Cam-in-block engine design is used with overhead valve engines. In this configuration, the valves are actuated by push rods which ride in lifters that follow the camshaft lobes. The camshaft is located within the confines of the engine block, thus the cam-in-block moniker. This technology utilizes a single camshaft along with a single timing chain set and gears. There are two basic choices of camshaft in the cam-in-block engine: flat tappet and roller camshafts.
The choice can be further broken down with the option of hydraulic and solid lifter versions. For the average family sedan, the hydraulic-flat tappet lifter will suffice for most cam-in-block uses. For high-performance engines, solid lifer flat tappet designs were used, such as in the muscle car cam-in-block designs. Racing applications typically rely on solid versions of the roller lifter in cam-in-block engine design. Since the mid-1980s, most cam-in-block engines have used a hydraulic roller cam from the manufacturer.
While most European and Japanese automobile manufacturers have switched to overhead cam style engines, American manufacturers have stayed with the cam-in-block engine design. Ford Motor Company offered a special overhead cam (SOHC) engine in the Mustang in the 1970s. This SOHC engine used a stock cam-in-block engine block with specially prepared hemispherical heads that included a camshaft mounted on each cylinder head. These camshafts were operated by a single timing chain that looped from the crankshaft gear to a special dummy shaft located in the stock camshaft position and then ran to the head mounted camshaft gears.
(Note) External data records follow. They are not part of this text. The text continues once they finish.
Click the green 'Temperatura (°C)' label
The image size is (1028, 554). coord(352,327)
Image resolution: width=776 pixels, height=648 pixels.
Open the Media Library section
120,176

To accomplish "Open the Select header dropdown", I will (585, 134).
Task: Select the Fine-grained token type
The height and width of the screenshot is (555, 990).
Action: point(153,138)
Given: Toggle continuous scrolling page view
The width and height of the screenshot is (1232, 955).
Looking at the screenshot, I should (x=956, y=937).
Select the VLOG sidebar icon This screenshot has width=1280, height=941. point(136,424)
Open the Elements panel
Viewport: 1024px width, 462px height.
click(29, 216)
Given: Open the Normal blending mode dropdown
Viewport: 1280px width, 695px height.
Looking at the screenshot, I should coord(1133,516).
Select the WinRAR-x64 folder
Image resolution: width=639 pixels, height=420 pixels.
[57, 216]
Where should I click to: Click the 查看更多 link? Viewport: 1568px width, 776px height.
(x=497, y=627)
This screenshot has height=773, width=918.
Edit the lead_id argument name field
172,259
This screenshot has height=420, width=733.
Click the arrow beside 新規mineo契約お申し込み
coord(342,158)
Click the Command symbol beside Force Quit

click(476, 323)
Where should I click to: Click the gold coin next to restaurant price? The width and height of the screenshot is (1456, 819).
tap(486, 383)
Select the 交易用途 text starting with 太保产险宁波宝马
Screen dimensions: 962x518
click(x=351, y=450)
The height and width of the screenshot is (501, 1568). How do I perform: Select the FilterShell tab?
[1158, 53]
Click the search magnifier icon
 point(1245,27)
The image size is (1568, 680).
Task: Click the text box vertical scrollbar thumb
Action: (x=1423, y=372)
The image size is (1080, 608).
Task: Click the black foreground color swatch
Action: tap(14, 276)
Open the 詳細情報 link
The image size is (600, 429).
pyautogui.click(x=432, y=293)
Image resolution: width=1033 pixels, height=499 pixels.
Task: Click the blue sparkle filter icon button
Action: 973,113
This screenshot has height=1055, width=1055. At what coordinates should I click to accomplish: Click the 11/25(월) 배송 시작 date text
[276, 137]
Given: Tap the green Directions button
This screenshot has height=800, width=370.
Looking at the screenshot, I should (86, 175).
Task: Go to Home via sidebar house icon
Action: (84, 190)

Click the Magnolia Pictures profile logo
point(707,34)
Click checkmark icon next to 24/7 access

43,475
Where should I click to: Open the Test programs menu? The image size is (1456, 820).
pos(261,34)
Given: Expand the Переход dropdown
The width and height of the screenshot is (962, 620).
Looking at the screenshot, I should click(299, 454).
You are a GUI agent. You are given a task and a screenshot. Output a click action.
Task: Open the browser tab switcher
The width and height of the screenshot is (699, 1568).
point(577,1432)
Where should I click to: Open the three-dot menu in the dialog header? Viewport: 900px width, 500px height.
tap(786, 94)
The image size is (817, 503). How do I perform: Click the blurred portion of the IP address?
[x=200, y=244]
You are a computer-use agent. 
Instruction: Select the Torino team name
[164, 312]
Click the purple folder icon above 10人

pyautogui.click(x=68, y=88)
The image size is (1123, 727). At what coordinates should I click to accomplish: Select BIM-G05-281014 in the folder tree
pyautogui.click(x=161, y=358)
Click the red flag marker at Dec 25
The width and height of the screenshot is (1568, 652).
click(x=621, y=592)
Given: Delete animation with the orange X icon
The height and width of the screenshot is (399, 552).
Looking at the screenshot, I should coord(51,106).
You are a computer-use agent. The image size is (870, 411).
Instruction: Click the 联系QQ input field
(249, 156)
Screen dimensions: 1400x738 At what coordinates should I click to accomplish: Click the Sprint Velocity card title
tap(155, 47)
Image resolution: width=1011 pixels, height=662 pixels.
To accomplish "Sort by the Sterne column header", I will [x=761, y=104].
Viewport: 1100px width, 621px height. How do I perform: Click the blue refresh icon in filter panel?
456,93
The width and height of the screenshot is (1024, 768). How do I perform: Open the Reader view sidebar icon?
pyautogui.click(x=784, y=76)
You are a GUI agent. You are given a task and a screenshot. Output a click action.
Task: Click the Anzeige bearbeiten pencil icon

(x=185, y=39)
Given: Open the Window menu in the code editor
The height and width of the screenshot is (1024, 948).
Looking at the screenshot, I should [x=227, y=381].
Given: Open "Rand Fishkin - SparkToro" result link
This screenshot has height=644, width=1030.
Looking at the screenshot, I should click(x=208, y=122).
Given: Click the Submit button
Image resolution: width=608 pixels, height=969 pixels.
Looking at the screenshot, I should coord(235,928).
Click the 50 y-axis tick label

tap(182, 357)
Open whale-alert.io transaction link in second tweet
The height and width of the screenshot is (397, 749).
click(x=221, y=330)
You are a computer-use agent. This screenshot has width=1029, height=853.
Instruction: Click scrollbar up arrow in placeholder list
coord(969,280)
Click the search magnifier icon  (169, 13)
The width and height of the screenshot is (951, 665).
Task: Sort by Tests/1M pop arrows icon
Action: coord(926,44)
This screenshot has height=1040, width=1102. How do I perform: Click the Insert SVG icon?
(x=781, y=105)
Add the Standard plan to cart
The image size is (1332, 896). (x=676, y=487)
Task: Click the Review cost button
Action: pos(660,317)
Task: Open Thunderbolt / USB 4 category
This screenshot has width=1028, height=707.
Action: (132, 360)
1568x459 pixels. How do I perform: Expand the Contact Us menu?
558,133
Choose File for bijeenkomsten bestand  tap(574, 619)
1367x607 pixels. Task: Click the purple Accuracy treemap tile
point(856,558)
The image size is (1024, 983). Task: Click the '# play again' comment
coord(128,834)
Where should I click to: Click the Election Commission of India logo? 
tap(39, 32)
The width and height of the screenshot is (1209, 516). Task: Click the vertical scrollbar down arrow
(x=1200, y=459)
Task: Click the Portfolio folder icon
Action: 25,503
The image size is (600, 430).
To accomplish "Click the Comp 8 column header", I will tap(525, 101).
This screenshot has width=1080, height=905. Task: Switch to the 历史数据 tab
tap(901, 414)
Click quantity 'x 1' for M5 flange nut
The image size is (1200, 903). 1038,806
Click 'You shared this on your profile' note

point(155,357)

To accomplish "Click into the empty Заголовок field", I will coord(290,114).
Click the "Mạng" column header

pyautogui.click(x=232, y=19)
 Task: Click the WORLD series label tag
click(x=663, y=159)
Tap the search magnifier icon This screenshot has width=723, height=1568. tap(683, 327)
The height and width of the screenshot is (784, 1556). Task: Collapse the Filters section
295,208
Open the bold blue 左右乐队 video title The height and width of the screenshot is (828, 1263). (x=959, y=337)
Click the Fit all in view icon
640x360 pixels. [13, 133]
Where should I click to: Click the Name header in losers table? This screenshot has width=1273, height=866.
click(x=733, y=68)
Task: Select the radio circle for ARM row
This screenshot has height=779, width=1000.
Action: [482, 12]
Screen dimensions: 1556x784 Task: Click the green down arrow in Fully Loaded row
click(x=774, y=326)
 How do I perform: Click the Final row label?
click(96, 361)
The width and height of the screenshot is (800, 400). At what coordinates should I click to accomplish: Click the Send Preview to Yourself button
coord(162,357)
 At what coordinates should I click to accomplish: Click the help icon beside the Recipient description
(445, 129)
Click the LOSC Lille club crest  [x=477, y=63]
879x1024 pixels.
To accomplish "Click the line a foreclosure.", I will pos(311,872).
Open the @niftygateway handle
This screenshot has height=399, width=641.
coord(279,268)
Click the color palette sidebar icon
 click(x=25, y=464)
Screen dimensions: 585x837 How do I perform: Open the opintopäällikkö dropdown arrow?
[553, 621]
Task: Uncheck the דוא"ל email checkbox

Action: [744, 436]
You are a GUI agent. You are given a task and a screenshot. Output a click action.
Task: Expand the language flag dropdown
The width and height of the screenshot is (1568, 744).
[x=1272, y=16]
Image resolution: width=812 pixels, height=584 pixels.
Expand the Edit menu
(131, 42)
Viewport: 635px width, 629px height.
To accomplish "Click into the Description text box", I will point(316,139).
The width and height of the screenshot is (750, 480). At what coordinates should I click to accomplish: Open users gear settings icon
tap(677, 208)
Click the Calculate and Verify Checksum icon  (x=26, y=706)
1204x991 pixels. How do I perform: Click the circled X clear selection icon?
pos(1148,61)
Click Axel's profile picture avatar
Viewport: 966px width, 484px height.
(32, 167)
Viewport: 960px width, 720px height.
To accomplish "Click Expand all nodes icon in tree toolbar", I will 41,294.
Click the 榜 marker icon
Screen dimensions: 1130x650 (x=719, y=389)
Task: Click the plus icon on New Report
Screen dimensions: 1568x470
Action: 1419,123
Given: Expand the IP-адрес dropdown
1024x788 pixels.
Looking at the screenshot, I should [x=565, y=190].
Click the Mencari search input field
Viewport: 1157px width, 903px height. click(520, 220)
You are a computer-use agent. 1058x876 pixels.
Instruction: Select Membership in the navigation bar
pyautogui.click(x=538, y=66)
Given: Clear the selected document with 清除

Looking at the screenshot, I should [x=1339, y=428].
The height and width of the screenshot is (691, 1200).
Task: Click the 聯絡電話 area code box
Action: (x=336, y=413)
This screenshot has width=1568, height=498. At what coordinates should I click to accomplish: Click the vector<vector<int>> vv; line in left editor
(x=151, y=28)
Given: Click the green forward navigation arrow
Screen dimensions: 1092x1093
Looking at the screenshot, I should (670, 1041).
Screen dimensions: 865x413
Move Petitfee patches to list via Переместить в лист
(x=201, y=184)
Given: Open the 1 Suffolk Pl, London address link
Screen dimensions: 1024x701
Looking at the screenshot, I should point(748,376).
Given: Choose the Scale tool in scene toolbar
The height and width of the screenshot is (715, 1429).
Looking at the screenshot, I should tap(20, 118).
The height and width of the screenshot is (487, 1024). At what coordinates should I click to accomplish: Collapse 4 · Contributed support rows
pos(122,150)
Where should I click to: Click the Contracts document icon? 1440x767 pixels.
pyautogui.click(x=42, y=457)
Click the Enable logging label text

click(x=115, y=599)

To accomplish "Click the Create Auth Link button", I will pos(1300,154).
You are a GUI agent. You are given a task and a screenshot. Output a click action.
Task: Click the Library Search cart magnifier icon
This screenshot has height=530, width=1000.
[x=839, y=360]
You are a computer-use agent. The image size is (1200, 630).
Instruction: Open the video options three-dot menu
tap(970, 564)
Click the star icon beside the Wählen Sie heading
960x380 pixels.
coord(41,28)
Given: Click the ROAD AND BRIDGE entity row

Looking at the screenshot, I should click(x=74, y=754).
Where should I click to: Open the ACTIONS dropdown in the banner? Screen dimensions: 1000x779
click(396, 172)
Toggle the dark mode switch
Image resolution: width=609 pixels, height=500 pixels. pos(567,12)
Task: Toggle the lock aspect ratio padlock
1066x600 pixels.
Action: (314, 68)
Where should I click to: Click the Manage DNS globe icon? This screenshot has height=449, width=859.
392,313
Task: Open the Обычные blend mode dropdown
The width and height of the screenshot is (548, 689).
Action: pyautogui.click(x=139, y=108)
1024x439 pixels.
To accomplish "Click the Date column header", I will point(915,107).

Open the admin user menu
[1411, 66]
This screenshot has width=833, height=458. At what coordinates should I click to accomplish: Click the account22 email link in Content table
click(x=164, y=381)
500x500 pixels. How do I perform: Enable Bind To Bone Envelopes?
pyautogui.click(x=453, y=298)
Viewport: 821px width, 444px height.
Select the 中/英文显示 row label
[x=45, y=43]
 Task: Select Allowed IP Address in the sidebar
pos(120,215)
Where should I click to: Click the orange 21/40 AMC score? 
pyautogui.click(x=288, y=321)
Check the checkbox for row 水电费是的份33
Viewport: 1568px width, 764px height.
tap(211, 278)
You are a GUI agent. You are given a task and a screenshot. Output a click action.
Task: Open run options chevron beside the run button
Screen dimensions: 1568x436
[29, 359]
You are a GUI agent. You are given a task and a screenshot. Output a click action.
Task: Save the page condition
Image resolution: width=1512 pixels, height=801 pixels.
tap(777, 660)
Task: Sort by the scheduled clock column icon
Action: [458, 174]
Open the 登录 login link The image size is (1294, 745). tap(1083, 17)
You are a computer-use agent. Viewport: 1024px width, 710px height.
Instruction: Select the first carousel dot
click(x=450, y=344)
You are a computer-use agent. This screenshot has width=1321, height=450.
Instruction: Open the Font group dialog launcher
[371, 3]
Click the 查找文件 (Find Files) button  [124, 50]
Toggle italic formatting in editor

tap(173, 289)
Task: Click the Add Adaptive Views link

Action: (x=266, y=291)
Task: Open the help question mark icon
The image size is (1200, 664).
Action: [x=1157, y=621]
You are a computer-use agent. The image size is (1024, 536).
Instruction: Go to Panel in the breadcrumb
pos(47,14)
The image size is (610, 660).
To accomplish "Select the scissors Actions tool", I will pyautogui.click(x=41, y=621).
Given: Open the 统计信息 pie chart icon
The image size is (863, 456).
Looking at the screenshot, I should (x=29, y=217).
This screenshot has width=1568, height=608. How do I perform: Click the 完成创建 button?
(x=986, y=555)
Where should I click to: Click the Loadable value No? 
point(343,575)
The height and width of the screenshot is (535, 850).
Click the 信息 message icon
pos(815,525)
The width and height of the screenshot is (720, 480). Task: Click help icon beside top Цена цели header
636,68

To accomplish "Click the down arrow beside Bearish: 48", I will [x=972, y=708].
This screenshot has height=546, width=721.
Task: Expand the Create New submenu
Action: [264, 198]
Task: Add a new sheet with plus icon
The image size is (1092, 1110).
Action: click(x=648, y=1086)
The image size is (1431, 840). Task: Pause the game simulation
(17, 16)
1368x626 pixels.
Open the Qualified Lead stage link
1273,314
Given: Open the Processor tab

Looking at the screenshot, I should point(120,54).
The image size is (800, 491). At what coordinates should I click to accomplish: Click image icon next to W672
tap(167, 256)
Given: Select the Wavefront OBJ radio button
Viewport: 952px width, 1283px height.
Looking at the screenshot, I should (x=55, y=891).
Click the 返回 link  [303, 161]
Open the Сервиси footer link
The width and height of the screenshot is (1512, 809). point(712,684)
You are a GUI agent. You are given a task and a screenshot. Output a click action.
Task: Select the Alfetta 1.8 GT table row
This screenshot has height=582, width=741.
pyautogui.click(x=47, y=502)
Excessive stretch from the unusually long timing chain made timing the engine very difficult, which led to the engine's demise.
One argument against the block-mounted camshaft in a performance vehicle has always been the loss of power through push rod deflection. The theory is that due to increased valve spring pressures used in high-performance engines, the push rods are thought to bend and flex slightly at the upper limits of the engine's operational peak, which results in lost power because the valves are not opening as far as they should. With an overhead cam engine, the camshaft actuates the valves, eliminating the push rods. No push rods means there is no deflection to rob power.
When faced with this argument, top engine builders favoring the in-block design are quick to point out an interesting fact. The most powerful piston engines in the world are nitro-methane powered Top Fuel dragsters. These engines produce more than 5,000 horsepower; these engines are also cam-in-block type engines.